Problem: Count every line below that holds "computer". Number only.

Start of Block

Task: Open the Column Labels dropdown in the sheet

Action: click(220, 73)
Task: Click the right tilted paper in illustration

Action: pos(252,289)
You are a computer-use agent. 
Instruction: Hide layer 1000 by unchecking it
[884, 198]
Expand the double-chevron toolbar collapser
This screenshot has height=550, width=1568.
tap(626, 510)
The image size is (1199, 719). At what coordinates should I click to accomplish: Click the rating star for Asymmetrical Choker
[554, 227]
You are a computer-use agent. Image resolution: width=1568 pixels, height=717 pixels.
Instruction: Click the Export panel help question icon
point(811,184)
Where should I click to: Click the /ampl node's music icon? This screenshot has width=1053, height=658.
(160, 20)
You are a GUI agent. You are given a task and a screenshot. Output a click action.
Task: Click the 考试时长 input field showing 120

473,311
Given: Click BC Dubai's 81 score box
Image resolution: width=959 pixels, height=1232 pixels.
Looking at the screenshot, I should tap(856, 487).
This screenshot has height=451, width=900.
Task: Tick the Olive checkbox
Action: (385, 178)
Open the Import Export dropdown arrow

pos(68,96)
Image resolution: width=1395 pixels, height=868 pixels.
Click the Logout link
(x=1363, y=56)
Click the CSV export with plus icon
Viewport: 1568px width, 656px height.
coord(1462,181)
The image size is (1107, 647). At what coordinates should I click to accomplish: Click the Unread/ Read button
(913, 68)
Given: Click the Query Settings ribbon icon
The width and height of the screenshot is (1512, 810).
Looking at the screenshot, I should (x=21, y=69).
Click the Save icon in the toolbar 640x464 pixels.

End of Block

Finished exercise: 2